- Directed by: David Holroyd
- Written by: David Holroyd
- Produced by: Christine Hartland and David Holroyd
- Starring: Simon Lenagan and Montserrat Roig de Puig
- Release date: December 2008;
- Country: United Kingdom
- Language: English

= WMD-The Inside Story =

2008 film directed by David Holroyd

wmd. (also known as wmd-The Inside Story.) is a political thriller released in December 2008 focused on the falsification of evidence in the build-up to the Iraq War. The film is shot entirely from a CCTV/spy-camera perspective and follows the story of an ordinary MI6 desk officer who accidentally discovers that the American and British governments are doctoring the facts in order to convince us that invading Iraq is justifiable. Although the story of the MI6 desk officer is fictionalized, the film is based on hard evidence that has surfaced and continues to surface, since the invasion began.

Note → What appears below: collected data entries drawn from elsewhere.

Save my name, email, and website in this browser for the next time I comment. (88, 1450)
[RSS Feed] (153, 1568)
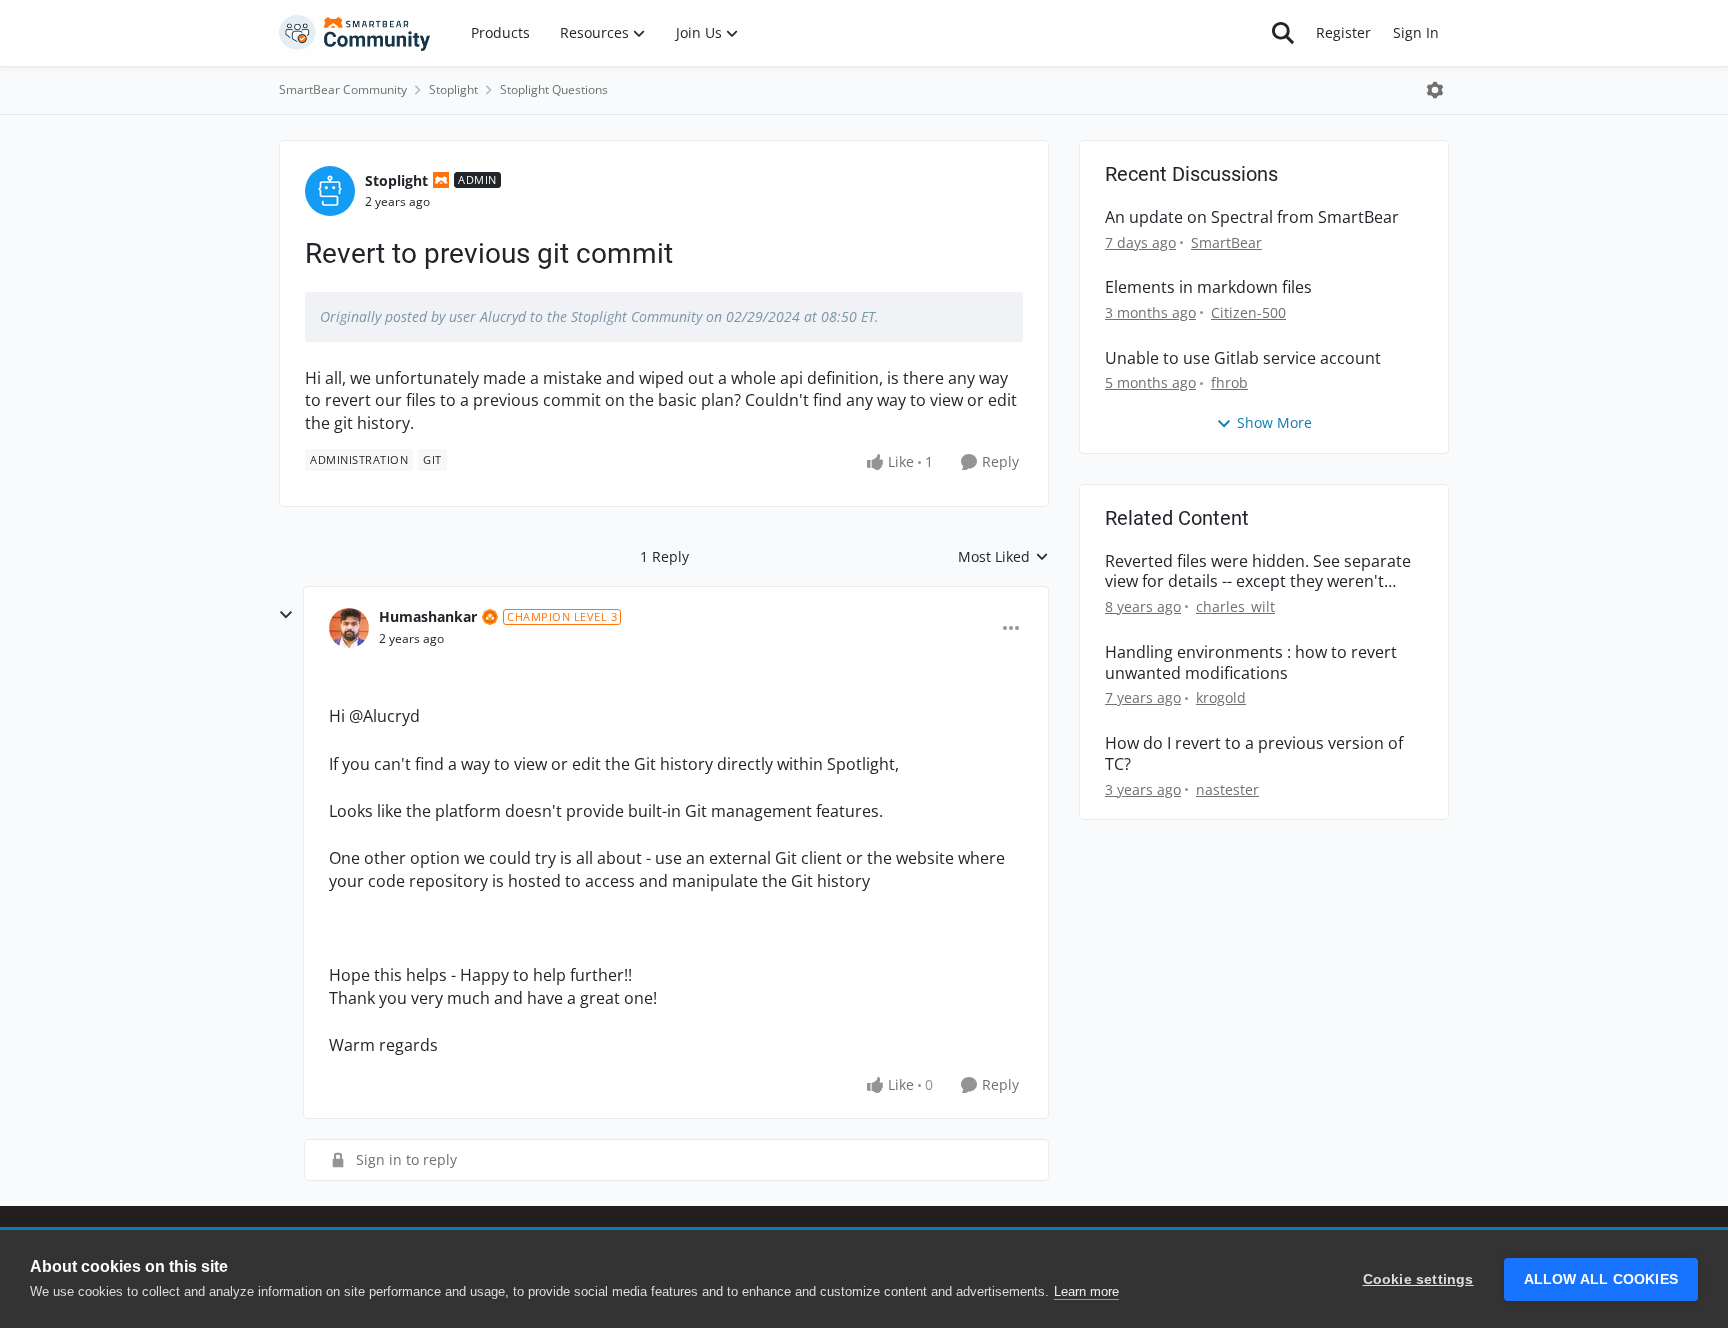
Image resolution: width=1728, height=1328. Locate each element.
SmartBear (1226, 242)
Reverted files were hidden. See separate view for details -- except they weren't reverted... (1258, 572)
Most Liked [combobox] (1003, 557)
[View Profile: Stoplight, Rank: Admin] (330, 191)
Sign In (1416, 32)
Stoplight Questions (554, 89)
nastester (1227, 789)
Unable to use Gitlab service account (1243, 358)
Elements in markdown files (1208, 287)
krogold (1221, 697)
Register (1343, 32)
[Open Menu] (1435, 90)
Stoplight (453, 89)
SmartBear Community (343, 89)
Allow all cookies (1601, 1279)
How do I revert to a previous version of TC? (1254, 754)
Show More (1274, 422)
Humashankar (428, 616)
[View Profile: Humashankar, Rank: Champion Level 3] (349, 628)
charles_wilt (1235, 606)
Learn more (1086, 1291)
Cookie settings (1418, 1279)
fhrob (1229, 382)
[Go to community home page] (355, 33)
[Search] (1283, 33)
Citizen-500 (1248, 312)
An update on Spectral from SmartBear (1252, 217)
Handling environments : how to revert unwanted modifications (1251, 663)
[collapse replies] (286, 615)
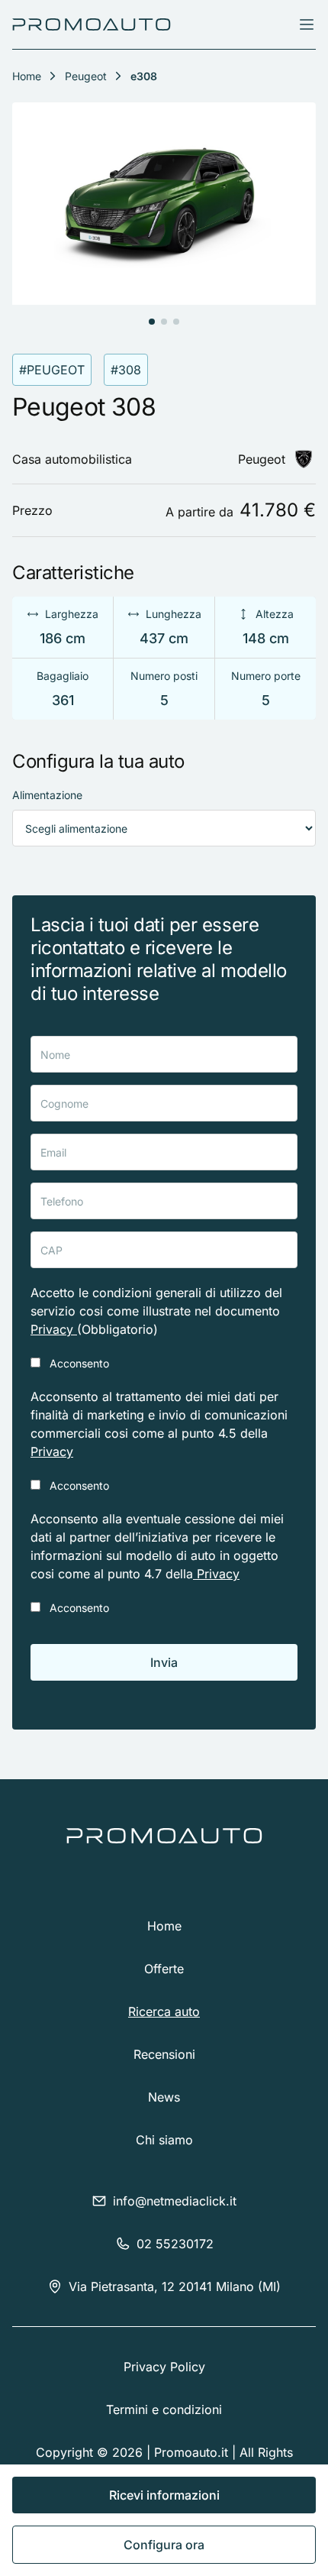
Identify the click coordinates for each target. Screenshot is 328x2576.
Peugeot (86, 76)
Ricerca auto (164, 2011)
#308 (126, 369)
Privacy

wmd. is written and directed by David Holroyd, and produced by Christine Hartland and David Holroyd. The film stars Simon Lenagan and Montserrat Roig de Puig.

==Distribution==

wmd. is one of the first, if not the first, British independent films to be initially, and exclusively, released digitally. It was first released on Dailymotion on 6 December 2008 in conjunction with an off-line premiere at the Brighton Film Festival. The film proved so popular on Dailymotion that its run was extended several days, it became the most successful premiere ever on Dailymotion, and it was picked up by the platform for release in 16 countries.